> Your objective
Nothing but the lines from the one containing "Where should I click to: Click" through the end of the material should be restated, and each exactly.

> Records for processing
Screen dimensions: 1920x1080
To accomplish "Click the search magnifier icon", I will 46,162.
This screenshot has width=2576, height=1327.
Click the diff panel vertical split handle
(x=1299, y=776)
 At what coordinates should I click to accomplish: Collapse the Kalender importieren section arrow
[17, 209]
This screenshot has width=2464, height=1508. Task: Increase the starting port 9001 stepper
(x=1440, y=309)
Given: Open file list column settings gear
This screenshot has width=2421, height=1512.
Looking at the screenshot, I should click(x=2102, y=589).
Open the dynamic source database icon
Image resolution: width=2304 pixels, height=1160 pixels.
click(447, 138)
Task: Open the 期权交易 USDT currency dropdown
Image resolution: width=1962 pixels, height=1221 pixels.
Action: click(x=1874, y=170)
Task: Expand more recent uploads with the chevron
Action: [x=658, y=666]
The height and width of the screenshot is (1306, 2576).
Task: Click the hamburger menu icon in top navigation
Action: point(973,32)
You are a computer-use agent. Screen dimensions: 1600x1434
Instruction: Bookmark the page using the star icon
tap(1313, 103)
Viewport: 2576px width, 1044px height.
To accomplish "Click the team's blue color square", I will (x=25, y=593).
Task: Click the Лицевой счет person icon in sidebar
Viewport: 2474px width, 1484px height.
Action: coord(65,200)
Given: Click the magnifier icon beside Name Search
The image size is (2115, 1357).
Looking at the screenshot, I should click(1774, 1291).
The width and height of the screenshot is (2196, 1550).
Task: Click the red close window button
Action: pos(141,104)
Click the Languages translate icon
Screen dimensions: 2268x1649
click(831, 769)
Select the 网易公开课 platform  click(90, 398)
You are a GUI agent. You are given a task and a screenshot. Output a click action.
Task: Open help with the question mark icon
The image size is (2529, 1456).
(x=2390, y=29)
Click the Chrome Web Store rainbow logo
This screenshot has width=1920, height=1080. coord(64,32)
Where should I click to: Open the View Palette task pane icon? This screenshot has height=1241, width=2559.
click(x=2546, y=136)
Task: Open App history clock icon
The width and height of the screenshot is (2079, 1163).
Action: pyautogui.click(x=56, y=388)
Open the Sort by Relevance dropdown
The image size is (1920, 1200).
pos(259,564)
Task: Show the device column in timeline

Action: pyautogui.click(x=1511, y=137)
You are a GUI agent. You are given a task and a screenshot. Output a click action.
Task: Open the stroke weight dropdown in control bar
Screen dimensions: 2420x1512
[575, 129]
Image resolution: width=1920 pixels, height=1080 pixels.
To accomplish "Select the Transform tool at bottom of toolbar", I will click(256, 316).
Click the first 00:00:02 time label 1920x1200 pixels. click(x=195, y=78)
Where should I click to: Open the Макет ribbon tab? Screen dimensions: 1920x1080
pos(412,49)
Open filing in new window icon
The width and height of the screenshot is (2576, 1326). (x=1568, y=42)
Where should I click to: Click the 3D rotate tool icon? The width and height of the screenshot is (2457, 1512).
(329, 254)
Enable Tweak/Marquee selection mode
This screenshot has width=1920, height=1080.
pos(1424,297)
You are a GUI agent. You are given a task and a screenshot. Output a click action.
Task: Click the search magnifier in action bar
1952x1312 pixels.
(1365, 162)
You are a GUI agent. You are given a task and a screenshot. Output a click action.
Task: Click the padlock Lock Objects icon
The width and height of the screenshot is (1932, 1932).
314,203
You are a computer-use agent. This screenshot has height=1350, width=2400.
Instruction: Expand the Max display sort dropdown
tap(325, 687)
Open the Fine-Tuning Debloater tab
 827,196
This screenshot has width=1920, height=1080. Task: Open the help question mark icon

> Response to this task
Where should I click to: Click the 3D rotate tool icon? The width and height of the screenshot is (2457, 1512).
(329, 254)
Enable Tweak/Marquee selection mode
This screenshot has width=1920, height=1080.
pos(1424,297)
You are a GUI agent. You are given a task and a screenshot. Output a click action.
Task: Click the search magnifier in action bar
1952x1312 pixels.
(1365, 162)
You are a GUI agent. You are given a task and a screenshot. Output a click action.
Task: Click the padlock Lock Objects icon
The width and height of the screenshot is (1932, 1932).
314,203
You are a computer-use agent. This screenshot has height=1350, width=2400.
Instruction: Expand the Max display sort dropdown
tap(325, 687)
Open the Fine-Tuning Debloater tab
 827,196
This screenshot has width=1920, height=1080. Task: Open the help question mark icon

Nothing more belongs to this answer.